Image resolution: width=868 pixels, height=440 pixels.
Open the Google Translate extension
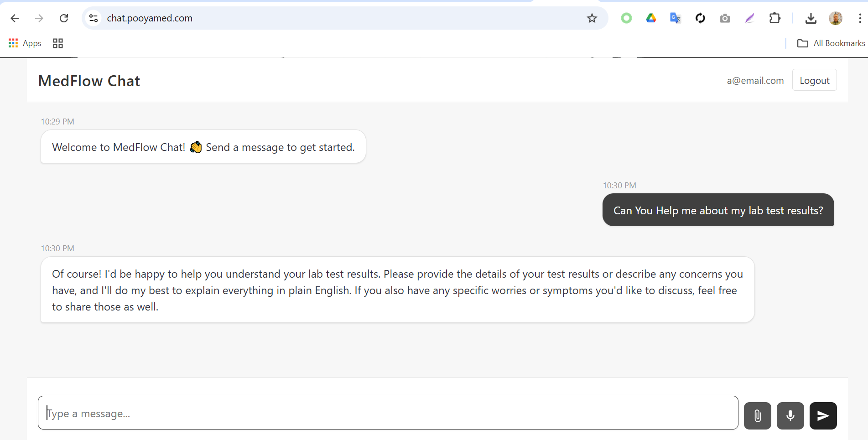675,18
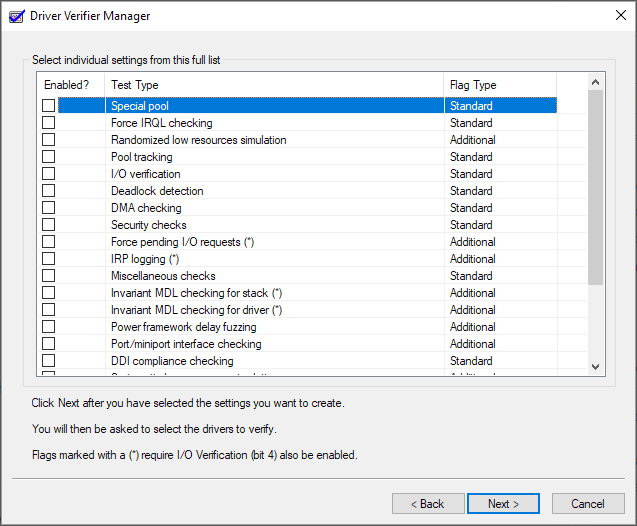Turn on Security checks checkbox
This screenshot has width=637, height=526.
pos(48,225)
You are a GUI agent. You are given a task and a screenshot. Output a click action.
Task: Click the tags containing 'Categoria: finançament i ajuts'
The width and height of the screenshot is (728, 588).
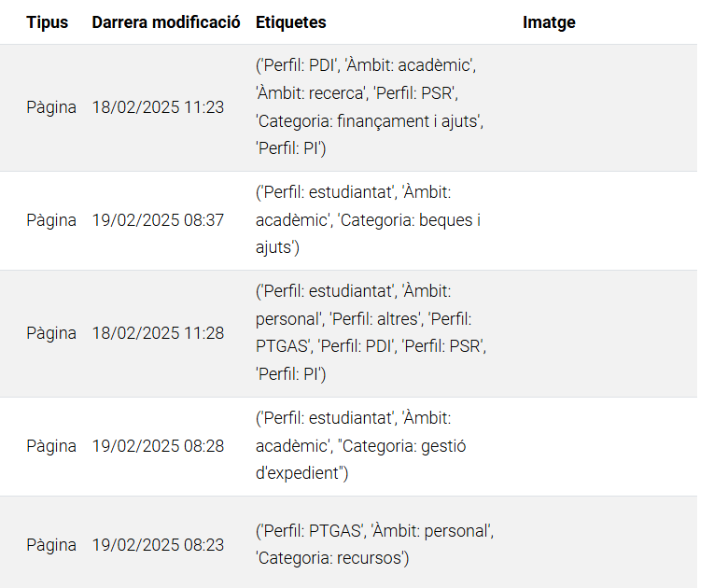coord(371,107)
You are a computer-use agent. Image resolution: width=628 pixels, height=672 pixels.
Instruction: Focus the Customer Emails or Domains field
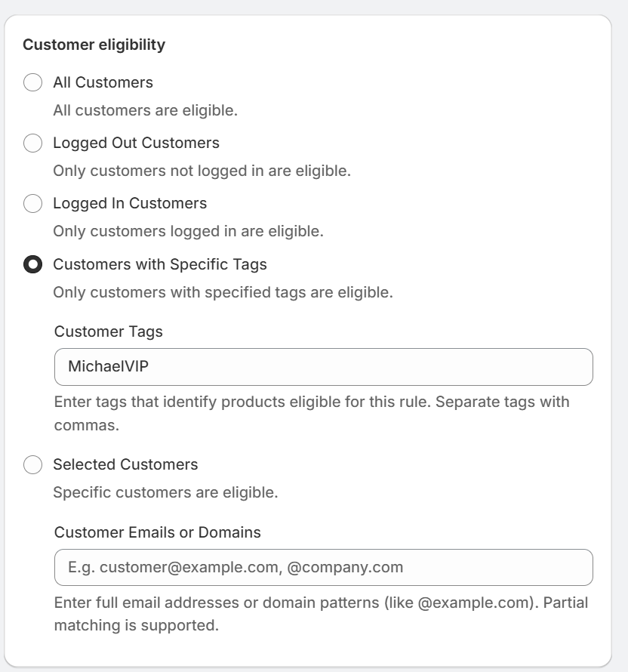(x=323, y=568)
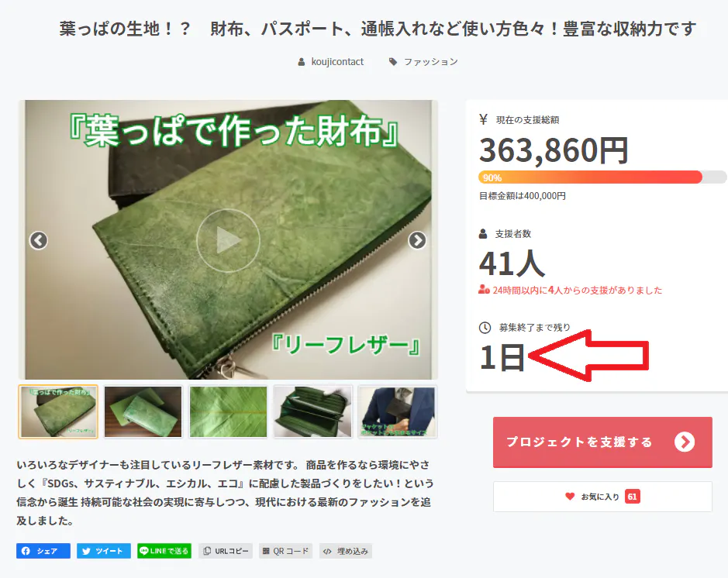Click the 90% funding progress bar
The width and height of the screenshot is (728, 578).
tap(602, 177)
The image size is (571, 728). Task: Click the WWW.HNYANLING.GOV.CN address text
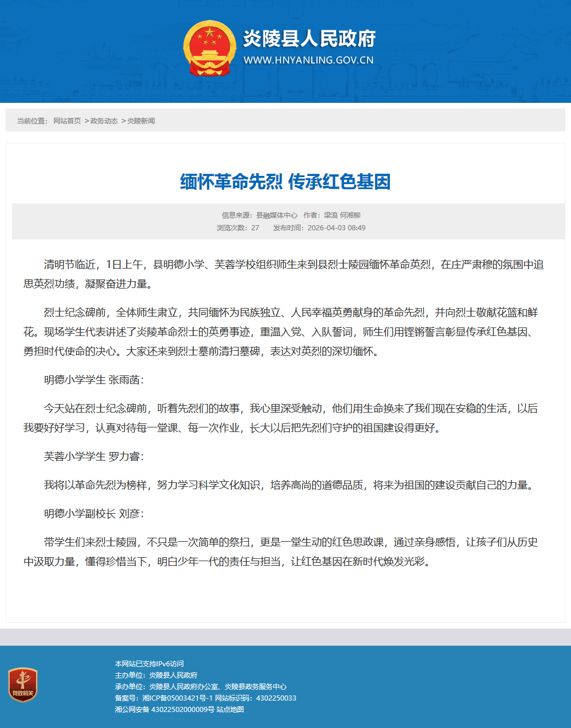tap(308, 60)
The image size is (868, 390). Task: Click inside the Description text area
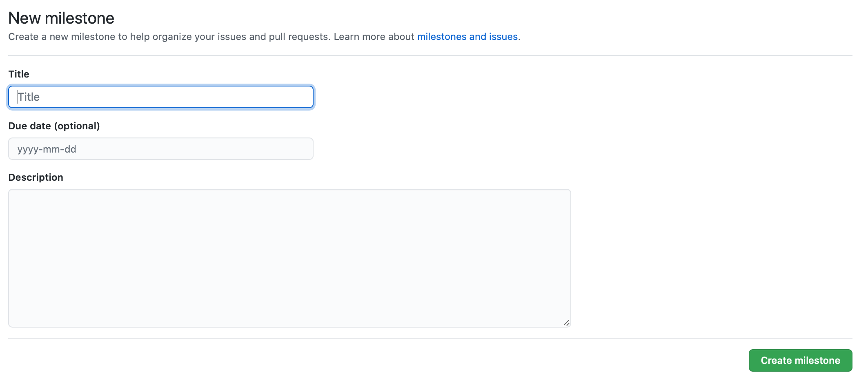(289, 258)
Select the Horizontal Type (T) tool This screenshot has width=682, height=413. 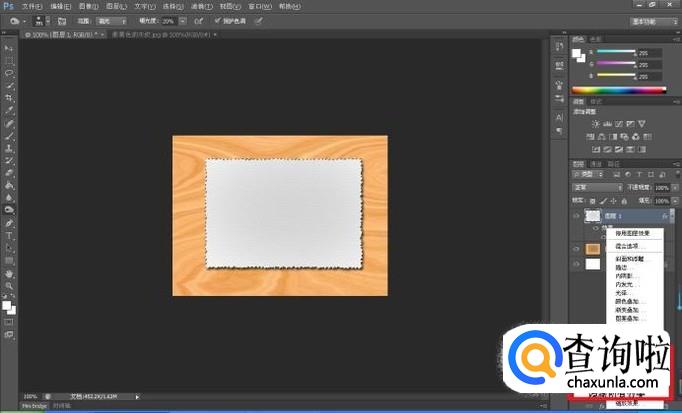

▶ [How to complete this task]: Go through the data and gather every line that holds "agent".

▶ [Task result]:
You are a GUI agent. You are given a task and a screenshot. Output a click action.
You are a computer-use agent. Image resolution: width=628 pixels, height=672 pixels.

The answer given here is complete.